Bio-nano architectures as therapeutic platforms: mechanism-driven precision anti-infective therapy for periodontal regeneration

Abstract

Periodontitis affects nearly 50% of the global population. The main challenges are three major bottlenecks faced by traditional mechanical debridement and antibiotics: drug resistance, difficulty controlling deep infections, and imbalance in the immune–osteogenic microenvironment. This article systematically reviews how the latest ‘bio-nanostructures’ achieve mechanism-driven precision anti-infection and periodontal regeneration. First, it outlines the three major pathological networks, immunometabolism, autophagy, and gene-non-coding RNA, to identify key nodes in plaque evasion and bone homeostasis disruption. Next, it categorizes targeted drug delivery and multi-factor co-delivery strategies based on inorganic, organic, and composite platforms that respond to ROS, pH, and enzymes.

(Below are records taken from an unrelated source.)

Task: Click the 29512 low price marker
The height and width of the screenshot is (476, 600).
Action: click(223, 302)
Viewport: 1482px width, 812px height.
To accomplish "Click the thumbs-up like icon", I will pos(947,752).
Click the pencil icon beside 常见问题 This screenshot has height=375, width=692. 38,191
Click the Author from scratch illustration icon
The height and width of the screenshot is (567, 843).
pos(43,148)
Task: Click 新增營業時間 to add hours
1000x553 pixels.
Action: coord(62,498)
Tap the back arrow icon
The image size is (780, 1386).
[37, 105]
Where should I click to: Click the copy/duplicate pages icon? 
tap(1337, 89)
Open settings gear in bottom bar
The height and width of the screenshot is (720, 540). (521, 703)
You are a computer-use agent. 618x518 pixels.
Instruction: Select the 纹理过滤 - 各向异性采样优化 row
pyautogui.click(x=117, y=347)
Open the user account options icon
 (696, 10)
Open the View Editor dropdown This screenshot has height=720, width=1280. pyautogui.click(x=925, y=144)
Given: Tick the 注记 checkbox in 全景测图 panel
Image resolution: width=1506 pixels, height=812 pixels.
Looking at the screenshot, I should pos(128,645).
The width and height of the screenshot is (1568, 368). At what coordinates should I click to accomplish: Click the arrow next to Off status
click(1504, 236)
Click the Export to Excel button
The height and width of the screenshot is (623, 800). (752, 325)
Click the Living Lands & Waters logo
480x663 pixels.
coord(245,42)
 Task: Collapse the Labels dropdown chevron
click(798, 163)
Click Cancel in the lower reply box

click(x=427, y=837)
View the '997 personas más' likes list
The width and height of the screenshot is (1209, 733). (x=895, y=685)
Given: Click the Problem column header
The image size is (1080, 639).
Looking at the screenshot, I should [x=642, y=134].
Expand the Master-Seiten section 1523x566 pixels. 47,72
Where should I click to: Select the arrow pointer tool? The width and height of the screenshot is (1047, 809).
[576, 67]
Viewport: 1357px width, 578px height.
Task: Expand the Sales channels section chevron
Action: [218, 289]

The article emphasizes five synergistic mechanisms including chemodynamic therapy, gaseous, sonodynamic, photothermal, and piezoelectric/pH responsiveness clarifying how the spatiotemporal cascade of antibacterial–anti-inflammatory–immune regulation–osteogenesis achieves closed-loop therapy. Finally, it proposes multi-omics guidance, personalized module design, and clinical translation pathways, providing a replicable engineering blueprint for next-generation periodontal nanotherapies.